** Start of Provided records **
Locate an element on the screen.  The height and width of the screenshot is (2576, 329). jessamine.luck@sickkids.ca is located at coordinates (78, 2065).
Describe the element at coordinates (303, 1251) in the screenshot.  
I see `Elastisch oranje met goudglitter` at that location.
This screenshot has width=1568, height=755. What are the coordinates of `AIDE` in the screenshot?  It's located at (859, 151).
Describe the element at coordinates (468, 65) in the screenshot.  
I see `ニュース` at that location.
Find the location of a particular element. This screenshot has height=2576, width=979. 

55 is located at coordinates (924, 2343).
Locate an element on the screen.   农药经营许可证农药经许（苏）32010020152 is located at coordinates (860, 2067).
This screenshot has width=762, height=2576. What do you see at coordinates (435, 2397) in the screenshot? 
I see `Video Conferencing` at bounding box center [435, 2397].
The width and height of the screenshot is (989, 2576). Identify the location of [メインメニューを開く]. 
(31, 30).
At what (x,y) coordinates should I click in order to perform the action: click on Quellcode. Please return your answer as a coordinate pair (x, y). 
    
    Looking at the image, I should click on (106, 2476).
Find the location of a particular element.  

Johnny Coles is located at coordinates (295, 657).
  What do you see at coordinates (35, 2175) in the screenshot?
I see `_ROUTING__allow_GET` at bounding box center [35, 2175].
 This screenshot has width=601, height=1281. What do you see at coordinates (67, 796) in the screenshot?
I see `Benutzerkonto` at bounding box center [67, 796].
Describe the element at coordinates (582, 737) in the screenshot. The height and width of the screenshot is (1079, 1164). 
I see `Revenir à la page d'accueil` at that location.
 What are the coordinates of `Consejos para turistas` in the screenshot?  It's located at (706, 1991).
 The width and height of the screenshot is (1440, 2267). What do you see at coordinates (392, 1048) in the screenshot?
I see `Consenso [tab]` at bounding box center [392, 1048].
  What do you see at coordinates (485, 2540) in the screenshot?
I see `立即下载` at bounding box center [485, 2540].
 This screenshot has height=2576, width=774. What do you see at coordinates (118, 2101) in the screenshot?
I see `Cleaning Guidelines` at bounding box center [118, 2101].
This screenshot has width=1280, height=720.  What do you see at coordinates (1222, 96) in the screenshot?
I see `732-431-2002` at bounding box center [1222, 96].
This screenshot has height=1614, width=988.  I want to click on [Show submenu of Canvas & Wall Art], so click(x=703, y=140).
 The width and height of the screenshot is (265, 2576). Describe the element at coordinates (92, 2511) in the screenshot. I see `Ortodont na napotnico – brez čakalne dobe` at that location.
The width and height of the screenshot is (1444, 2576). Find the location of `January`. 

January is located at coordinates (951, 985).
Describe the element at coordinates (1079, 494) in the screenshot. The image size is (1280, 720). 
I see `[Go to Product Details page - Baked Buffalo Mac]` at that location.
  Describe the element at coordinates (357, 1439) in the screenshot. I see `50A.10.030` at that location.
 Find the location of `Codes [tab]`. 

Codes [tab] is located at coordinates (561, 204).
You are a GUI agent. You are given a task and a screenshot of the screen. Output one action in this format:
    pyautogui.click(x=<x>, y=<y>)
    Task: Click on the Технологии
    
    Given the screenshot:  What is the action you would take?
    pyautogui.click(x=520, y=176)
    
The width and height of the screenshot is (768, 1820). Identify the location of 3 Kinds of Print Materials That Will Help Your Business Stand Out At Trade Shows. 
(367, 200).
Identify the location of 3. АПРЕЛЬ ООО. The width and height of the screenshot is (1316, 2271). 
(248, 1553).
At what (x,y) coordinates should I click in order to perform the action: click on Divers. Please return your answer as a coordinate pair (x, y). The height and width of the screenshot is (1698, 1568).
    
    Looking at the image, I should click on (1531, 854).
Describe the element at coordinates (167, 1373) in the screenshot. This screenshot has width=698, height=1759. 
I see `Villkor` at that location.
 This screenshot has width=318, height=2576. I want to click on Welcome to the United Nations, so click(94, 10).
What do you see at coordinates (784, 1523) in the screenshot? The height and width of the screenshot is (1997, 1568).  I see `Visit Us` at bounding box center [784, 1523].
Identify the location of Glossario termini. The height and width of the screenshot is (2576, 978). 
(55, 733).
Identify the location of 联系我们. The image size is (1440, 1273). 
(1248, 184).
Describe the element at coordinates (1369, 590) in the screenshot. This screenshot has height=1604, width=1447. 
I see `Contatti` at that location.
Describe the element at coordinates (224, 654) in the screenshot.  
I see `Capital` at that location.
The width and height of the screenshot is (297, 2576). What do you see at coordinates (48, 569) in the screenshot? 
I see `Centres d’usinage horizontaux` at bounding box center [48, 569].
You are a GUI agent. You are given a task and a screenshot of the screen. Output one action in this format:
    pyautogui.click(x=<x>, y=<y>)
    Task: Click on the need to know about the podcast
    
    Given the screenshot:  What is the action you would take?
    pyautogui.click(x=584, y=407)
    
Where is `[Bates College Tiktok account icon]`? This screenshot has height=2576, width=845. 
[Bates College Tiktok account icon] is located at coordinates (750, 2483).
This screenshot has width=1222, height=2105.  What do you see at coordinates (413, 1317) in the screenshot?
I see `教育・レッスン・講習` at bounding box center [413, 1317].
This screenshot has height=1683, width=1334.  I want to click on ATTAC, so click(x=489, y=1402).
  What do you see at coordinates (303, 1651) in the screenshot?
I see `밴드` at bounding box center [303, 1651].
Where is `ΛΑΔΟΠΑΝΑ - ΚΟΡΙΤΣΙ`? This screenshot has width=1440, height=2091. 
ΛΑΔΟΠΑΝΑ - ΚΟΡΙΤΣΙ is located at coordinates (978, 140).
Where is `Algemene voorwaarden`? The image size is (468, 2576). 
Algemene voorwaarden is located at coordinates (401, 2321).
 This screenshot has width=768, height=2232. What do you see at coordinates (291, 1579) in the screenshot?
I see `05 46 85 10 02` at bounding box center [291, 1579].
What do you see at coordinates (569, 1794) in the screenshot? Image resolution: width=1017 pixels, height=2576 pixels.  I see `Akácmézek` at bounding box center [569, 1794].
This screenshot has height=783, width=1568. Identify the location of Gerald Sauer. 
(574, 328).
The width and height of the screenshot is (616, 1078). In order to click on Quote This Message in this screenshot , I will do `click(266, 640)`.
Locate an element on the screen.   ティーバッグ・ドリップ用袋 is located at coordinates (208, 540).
** End of Provided records **
Set problem: Format every line of the listing above as a numbered list, and leave out the blank lines.

Written solution:
1. Locate an element on the screen.  The height and width of the screenshot is (2576, 329). jessamine.luck@sickkids.ca is located at coordinates (78, 2065).
2. Describe the element at coordinates (303, 1251) in the screenshot.  
3. I see `Elastisch oranje met goudglitter` at that location.
4. This screenshot has width=1568, height=755. What are the coordinates of `AIDE` in the screenshot?  It's located at (859, 151).
5. Describe the element at coordinates (468, 65) in the screenshot.  
6. I see `ニュース` at that location.
7. Find the location of a particular element. This screenshot has height=2576, width=979. 
8. 55 is located at coordinates (924, 2343).
9. Locate an element on the screen.   农药经营许可证农药经许（苏）32010020152 is located at coordinates (860, 2067).
10. This screenshot has width=762, height=2576. What do you see at coordinates (435, 2397) in the screenshot? 
11. I see `Video Conferencing` at bounding box center [435, 2397].
12. The width and height of the screenshot is (989, 2576). Identify the location of [メインメニューを開く]. 
13. (31, 30).
14. At what (x,y) coordinates should I click in order to perform the action: click on Quellcode. Please return your answer as a coordinate pair (x, y). 
15.     Looking at the image, I should click on (106, 2476).
16. Find the location of a particular element.  
17. Johnny Coles is located at coordinates (295, 657).
18.   What do you see at coordinates (35, 2175) in the screenshot?
19. I see `_ROUTING__allow_GET` at bounding box center [35, 2175].
20.  This screenshot has width=601, height=1281. What do you see at coordinates (67, 796) in the screenshot?
21. I see `Benutzerkonto` at bounding box center [67, 796].
22. Describe the element at coordinates (582, 737) in the screenshot. The height and width of the screenshot is (1079, 1164). 
23. I see `Revenir à la page d'accueil` at that location.
24.  What are the coordinates of `Consejos para turistas` in the screenshot?  It's located at (706, 1991).
25.  The width and height of the screenshot is (1440, 2267). What do you see at coordinates (392, 1048) in the screenshot?
26. I see `Consenso [tab]` at bounding box center [392, 1048].
27.   What do you see at coordinates (485, 2540) in the screenshot?
28. I see `立即下载` at bounding box center [485, 2540].
29.  This screenshot has height=2576, width=774. What do you see at coordinates (118, 2101) in the screenshot?
30. I see `Cleaning Guidelines` at bounding box center [118, 2101].
31. This screenshot has width=1280, height=720.  What do you see at coordinates (1222, 96) in the screenshot?
32. I see `732-431-2002` at bounding box center [1222, 96].
33. This screenshot has height=1614, width=988.  I want to click on [Show submenu of Canvas & Wall Art], so click(x=703, y=140).
34.  The width and height of the screenshot is (265, 2576). Describe the element at coordinates (92, 2511) in the screenshot. I see `Ortodont na napotnico – brez čakalne dobe` at that location.
35. The width and height of the screenshot is (1444, 2576). Find the location of `January`. 
36. January is located at coordinates (951, 985).
37. Describe the element at coordinates (1079, 494) in the screenshot. The image size is (1280, 720). 
38. I see `[Go to Product Details page - Baked Buffalo Mac]` at that location.
39.   Describe the element at coordinates (357, 1439) in the screenshot. I see `50A.10.030` at that location.
40.  Find the location of `Codes [tab]`. 
41. Codes [tab] is located at coordinates (561, 204).
42. You are a GUI agent. You are given a task and a screenshot of the screen. Output one action in this format:
43.     pyautogui.click(x=<x>, y=<y>)
44.     Task: Click on the Технологии
45.     Given the screenshot:  What is the action you would take?
46.     pyautogui.click(x=520, y=176)
47. The width and height of the screenshot is (768, 1820). Identify the location of 3 Kinds of Print Materials That Will Help Your Business Stand Out At Trade Shows. 
48. (367, 200).
49. Identify the location of 3. АПРЕЛЬ ООО. The width and height of the screenshot is (1316, 2271). 
50. (248, 1553).
51. At what (x,y) coordinates should I click in order to perform the action: click on Divers. Please return your answer as a coordinate pair (x, y). The height and width of the screenshot is (1698, 1568).
52.     Looking at the image, I should click on (1531, 854).
53. Describe the element at coordinates (167, 1373) in the screenshot. This screenshot has width=698, height=1759. 
54. I see `Villkor` at that location.
55.  This screenshot has width=318, height=2576. I want to click on Welcome to the United Nations, so click(94, 10).
56. What do you see at coordinates (784, 1523) in the screenshot? The height and width of the screenshot is (1997, 1568).  I see `Visit Us` at bounding box center [784, 1523].
57. Identify the location of Glossario termini. The height and width of the screenshot is (2576, 978). 
58. (55, 733).
59. Identify the location of 联系我们. The image size is (1440, 1273). 
60. (1248, 184).
61. Describe the element at coordinates (1369, 590) in the screenshot. This screenshot has height=1604, width=1447. 
62. I see `Contatti` at that location.
63. Describe the element at coordinates (224, 654) in the screenshot.  
64. I see `Capital` at that location.
65. The width and height of the screenshot is (297, 2576). What do you see at coordinates (48, 569) in the screenshot? 
66. I see `Centres d’usinage horizontaux` at bounding box center [48, 569].
67. You are a GUI agent. You are given a task and a screenshot of the screen. Output one action in this format:
68.     pyautogui.click(x=<x>, y=<y>)
69.     Task: Click on the need to know about the podcast
70.     Given the screenshot:  What is the action you would take?
71.     pyautogui.click(x=584, y=407)
72. Where is `[Bates College Tiktok account icon]`? This screenshot has height=2576, width=845. 
73. [Bates College Tiktok account icon] is located at coordinates (750, 2483).
74. This screenshot has width=1222, height=2105.  What do you see at coordinates (413, 1317) in the screenshot?
75. I see `教育・レッスン・講習` at bounding box center [413, 1317].
76. This screenshot has height=1683, width=1334.  I want to click on ATTAC, so click(x=489, y=1402).
77.   What do you see at coordinates (303, 1651) in the screenshot?
78. I see `밴드` at bounding box center [303, 1651].
79. Where is `ΛΑΔΟΠΑΝΑ - ΚΟΡΙΤΣΙ`? This screenshot has width=1440, height=2091. 
80. ΛΑΔΟΠΑΝΑ - ΚΟΡΙΤΣΙ is located at coordinates (978, 140).
81. Where is `Algemene voorwaarden`? The image size is (468, 2576). 
82. Algemene voorwaarden is located at coordinates (401, 2321).
83.  This screenshot has width=768, height=2232. What do you see at coordinates (291, 1579) in the screenshot?
84. I see `05 46 85 10 02` at bounding box center [291, 1579].
85. What do you see at coordinates (569, 1794) in the screenshot? Image resolution: width=1017 pixels, height=2576 pixels.  I see `Akácmézek` at bounding box center [569, 1794].
86. This screenshot has height=783, width=1568. Identify the location of Gerald Sauer. 
87. (574, 328).
88. The width and height of the screenshot is (616, 1078). In order to click on Quote This Message in this screenshot , I will do `click(266, 640)`.
89. Locate an element on the screen.   ティーバッグ・ドリップ用袋 is located at coordinates (208, 540).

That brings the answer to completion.